Update the stretch from the line containing "This screenshot has height=821, width=1456." through the line containing "2 is located at coordinates (313, 108)." by replacing "Find the location of" with "Determine the position of", leaving everything else unchanged.

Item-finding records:
⁂

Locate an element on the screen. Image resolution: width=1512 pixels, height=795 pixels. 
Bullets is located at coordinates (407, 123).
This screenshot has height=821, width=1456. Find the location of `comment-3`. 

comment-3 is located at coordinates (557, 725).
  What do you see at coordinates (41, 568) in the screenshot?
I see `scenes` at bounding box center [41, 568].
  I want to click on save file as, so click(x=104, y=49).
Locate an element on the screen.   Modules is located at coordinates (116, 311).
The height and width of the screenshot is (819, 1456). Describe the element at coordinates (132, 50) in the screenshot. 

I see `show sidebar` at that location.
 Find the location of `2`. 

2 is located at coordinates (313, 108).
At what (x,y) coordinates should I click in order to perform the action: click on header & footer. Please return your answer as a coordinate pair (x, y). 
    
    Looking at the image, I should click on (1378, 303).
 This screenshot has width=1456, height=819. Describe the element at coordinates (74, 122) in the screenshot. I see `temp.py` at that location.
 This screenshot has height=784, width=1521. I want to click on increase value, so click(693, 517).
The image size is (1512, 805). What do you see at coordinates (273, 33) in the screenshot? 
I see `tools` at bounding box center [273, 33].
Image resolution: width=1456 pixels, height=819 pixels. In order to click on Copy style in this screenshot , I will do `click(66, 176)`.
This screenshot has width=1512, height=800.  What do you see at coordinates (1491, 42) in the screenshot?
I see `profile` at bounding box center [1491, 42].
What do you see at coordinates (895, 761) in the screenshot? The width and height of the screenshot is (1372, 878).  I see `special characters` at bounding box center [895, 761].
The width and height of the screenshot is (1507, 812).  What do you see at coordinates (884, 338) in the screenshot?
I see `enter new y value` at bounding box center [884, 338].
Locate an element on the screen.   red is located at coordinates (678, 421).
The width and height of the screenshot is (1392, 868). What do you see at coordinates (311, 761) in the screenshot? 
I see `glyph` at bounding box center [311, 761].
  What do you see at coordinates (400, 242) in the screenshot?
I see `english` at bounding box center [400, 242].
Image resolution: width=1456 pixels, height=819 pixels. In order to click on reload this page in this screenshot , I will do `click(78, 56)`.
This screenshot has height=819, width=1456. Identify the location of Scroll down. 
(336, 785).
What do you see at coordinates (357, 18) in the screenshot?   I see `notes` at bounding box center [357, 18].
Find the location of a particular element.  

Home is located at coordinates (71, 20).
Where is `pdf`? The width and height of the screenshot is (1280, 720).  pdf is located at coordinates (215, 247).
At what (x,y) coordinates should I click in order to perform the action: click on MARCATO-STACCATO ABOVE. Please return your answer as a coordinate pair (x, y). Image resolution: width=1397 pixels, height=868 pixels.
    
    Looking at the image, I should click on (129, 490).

⁂

Answer in full:
This screenshot has height=821, width=1456. Determine the position of `comment-3`. 

comment-3 is located at coordinates (557, 725).
  What do you see at coordinates (41, 568) in the screenshot?
I see `scenes` at bounding box center [41, 568].
  I want to click on save file as, so click(x=104, y=49).
Locate an element on the screen.   Modules is located at coordinates (116, 311).
The height and width of the screenshot is (819, 1456). Describe the element at coordinates (132, 50) in the screenshot. 

I see `show sidebar` at that location.
 Determine the position of `2`. 

2 is located at coordinates (313, 108).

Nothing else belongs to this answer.